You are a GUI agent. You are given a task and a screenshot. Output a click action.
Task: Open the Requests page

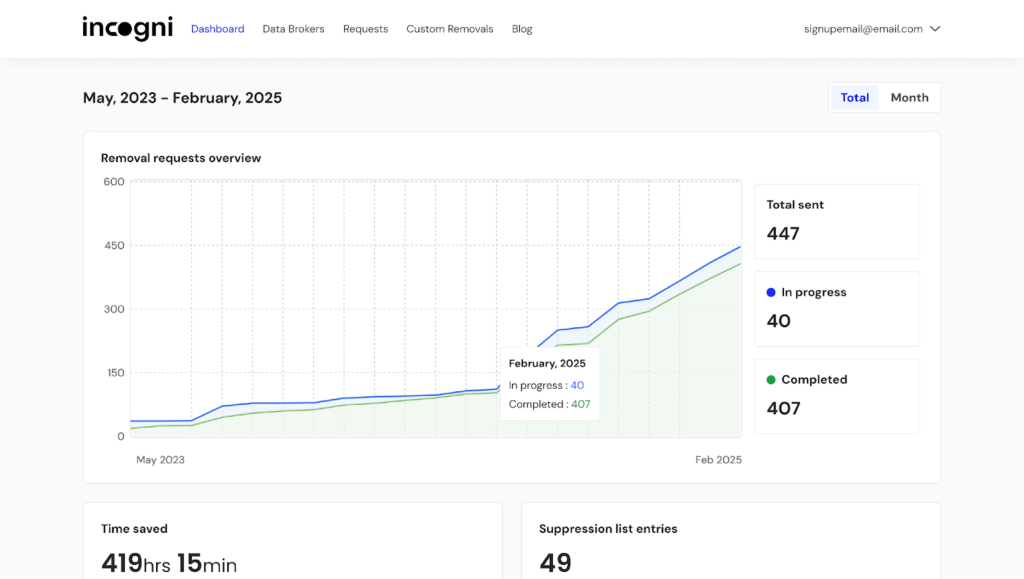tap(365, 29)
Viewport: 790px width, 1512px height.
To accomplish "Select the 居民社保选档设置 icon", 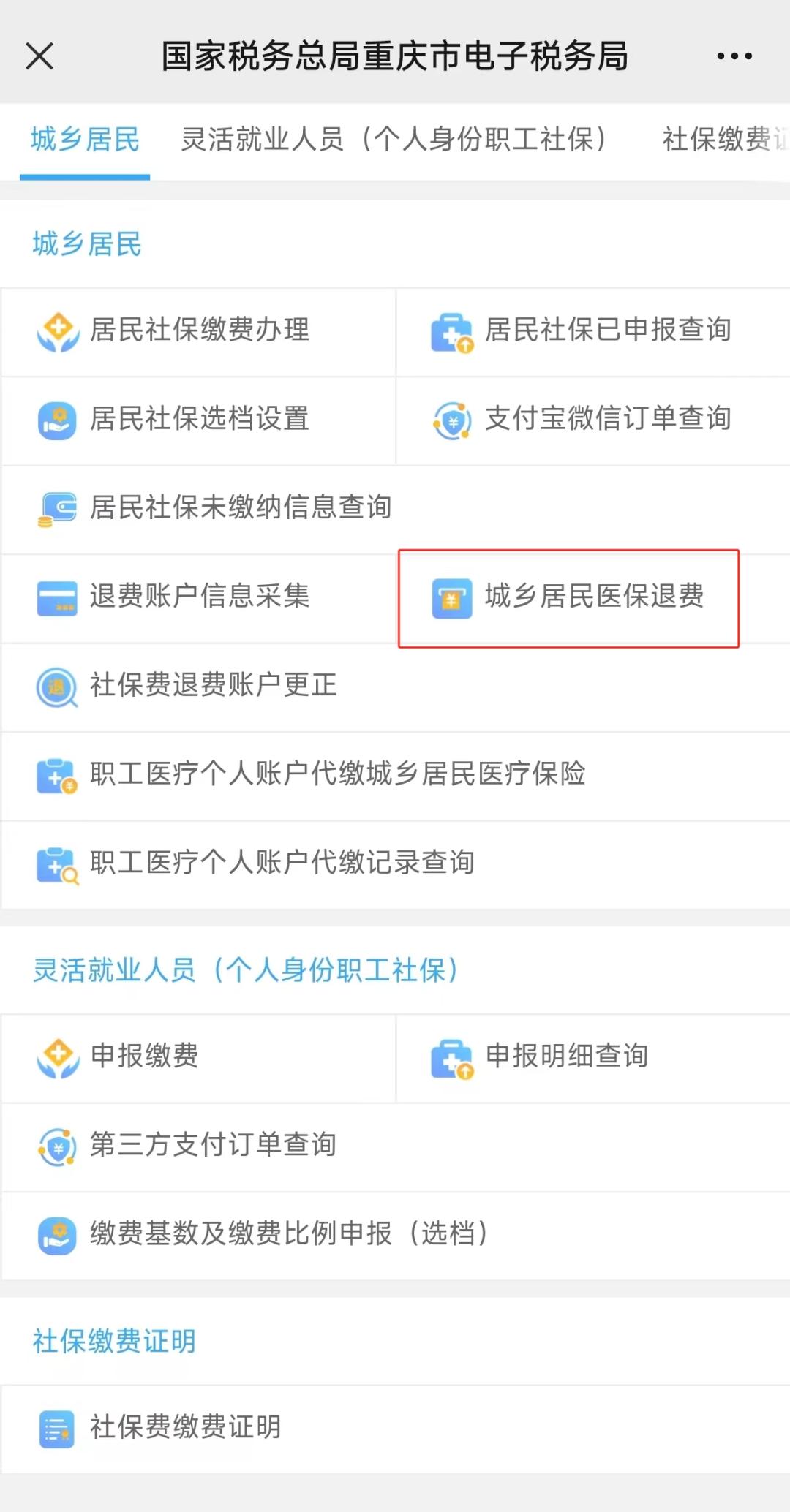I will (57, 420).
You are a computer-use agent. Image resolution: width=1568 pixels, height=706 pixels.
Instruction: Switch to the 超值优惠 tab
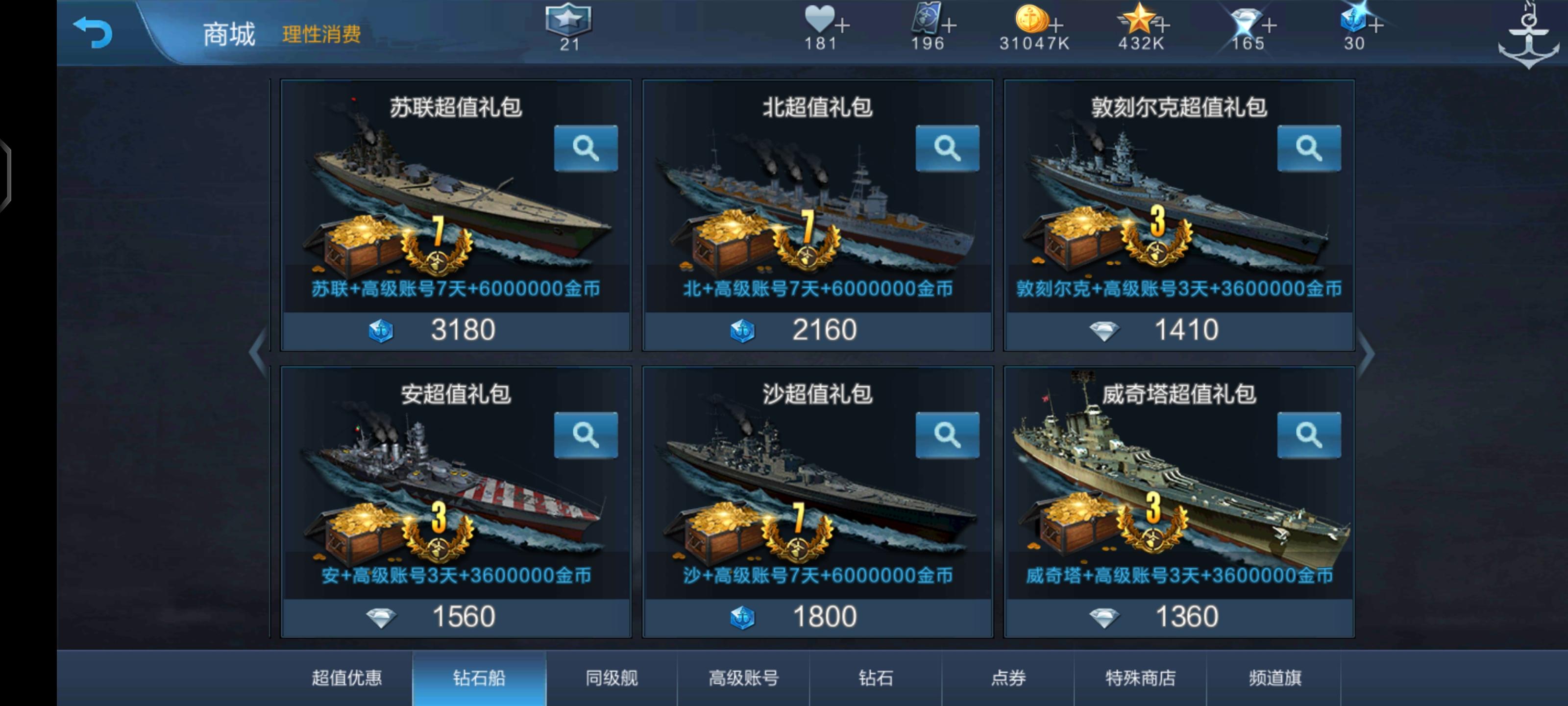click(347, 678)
══════════
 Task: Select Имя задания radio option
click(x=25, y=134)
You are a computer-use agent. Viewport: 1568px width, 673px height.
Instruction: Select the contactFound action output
══════════
» Set exercise
Pull out every line in the records above that contains the word "Viewport", matching case exactly.

» Task result
Viewport: 790px width, 1512px height.
You are a computer-use agent. Viewport: 1568px width, 673px height.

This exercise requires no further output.